▶ [EXERCISE GOAL] Copy out the records exactly, starting at the line that contains "Given: Click the zip" and ending at the last line of the records.

▶ [TASK INPUT]
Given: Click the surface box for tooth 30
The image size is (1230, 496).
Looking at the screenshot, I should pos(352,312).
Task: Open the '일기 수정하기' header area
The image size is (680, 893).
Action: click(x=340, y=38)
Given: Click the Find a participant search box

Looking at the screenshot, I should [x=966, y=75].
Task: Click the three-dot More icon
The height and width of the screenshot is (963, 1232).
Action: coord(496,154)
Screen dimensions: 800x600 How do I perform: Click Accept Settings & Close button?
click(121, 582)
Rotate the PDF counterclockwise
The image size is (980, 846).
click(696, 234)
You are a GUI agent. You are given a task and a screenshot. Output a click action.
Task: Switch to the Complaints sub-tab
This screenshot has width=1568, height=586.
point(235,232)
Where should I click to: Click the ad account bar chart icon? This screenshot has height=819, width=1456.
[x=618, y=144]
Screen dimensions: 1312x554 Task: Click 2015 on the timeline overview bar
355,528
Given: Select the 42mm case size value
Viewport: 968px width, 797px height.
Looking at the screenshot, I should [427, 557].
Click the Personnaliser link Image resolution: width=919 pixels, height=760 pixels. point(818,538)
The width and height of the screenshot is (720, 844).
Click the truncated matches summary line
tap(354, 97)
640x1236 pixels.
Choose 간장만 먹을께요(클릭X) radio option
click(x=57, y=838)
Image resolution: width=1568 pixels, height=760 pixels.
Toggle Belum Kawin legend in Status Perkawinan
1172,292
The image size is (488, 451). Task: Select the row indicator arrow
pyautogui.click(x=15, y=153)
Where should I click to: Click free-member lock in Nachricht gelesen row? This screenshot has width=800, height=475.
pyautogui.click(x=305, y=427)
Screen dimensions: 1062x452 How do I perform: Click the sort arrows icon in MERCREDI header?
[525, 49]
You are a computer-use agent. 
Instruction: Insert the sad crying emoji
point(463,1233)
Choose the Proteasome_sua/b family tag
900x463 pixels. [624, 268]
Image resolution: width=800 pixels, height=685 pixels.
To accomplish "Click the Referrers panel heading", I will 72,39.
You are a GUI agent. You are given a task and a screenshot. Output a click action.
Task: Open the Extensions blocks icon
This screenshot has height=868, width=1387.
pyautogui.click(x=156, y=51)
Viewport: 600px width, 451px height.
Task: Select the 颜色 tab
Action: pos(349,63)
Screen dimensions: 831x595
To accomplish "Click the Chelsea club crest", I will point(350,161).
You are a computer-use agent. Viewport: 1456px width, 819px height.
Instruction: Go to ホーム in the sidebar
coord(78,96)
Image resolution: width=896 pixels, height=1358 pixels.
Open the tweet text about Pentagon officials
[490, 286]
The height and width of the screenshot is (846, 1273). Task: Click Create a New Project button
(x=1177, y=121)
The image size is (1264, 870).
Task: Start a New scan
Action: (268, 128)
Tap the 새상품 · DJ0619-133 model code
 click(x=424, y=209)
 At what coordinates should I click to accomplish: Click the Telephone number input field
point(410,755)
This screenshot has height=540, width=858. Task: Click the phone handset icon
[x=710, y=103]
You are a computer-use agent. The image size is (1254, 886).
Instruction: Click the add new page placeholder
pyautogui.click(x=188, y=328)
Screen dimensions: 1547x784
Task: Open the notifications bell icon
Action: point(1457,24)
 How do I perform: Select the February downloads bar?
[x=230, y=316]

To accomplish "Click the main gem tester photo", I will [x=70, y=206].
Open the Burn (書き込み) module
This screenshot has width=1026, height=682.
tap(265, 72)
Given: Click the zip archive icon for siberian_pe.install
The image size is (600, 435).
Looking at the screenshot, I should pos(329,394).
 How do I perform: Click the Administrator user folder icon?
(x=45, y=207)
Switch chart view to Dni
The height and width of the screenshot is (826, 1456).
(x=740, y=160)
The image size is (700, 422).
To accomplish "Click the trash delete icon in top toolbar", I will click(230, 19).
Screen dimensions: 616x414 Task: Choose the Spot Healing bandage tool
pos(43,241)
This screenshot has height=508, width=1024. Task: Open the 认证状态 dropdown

▶ [WRITTEN REPLY]
Given: Click the zip archive icon for siberian_pe.install
The image size is (600, 435).
Looking at the screenshot, I should pos(329,394).
 How do I perform: Click the Administrator user folder icon?
(x=45, y=207)
Switch chart view to Dni
The height and width of the screenshot is (826, 1456).
(x=740, y=160)
The image size is (700, 422).
To accomplish "Click the trash delete icon in top toolbar", I will click(230, 19).
Screen dimensions: 616x414 Task: Choose the Spot Healing bandage tool
pos(43,241)
This screenshot has height=508, width=1024. Task: Open the 认证状态 dropdown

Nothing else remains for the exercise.